── Record set ──

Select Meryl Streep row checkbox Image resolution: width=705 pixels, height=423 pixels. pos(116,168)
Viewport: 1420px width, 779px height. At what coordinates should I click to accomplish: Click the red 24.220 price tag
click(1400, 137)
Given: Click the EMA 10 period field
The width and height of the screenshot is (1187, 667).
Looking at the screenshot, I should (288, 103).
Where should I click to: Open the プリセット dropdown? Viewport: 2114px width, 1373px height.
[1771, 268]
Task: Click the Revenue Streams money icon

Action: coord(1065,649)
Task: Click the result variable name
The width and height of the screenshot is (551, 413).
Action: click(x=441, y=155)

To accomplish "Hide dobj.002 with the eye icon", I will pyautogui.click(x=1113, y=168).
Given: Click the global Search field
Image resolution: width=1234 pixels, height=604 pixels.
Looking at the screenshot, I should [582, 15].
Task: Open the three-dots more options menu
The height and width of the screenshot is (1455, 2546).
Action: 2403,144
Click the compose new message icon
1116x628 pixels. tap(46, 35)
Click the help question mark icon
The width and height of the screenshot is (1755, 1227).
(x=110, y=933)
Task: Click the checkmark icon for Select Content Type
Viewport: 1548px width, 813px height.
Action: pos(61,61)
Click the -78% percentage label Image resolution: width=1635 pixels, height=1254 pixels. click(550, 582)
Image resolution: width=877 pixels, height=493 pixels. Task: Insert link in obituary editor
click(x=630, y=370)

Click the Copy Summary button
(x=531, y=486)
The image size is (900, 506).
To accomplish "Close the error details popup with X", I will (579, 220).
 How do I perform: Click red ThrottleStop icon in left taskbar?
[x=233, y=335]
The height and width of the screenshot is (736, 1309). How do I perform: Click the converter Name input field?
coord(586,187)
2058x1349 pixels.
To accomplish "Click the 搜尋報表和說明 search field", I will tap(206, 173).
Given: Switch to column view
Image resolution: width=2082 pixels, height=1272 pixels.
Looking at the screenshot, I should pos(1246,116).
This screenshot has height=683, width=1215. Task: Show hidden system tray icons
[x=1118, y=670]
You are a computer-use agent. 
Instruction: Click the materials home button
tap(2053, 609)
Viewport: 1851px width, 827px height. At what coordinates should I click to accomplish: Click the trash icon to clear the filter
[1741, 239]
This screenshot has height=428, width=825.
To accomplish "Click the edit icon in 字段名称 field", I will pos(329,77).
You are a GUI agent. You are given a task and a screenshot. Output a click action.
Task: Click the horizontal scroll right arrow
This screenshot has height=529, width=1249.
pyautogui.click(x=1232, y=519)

───

- _Assigned task_: Among the lines of the data, find every one that holds "will" and copy it.

- _Output_:
To accomplish "Hide dobj.002 with the eye icon", I will pyautogui.click(x=1113, y=168).
To accomplish "Close the error details popup with X", I will (579, 220).
To accomplish "Click the 搜尋報表和說明 search field", I will tap(206, 173).
To accomplish "Click the edit icon in 字段名称 field", I will pos(329,77).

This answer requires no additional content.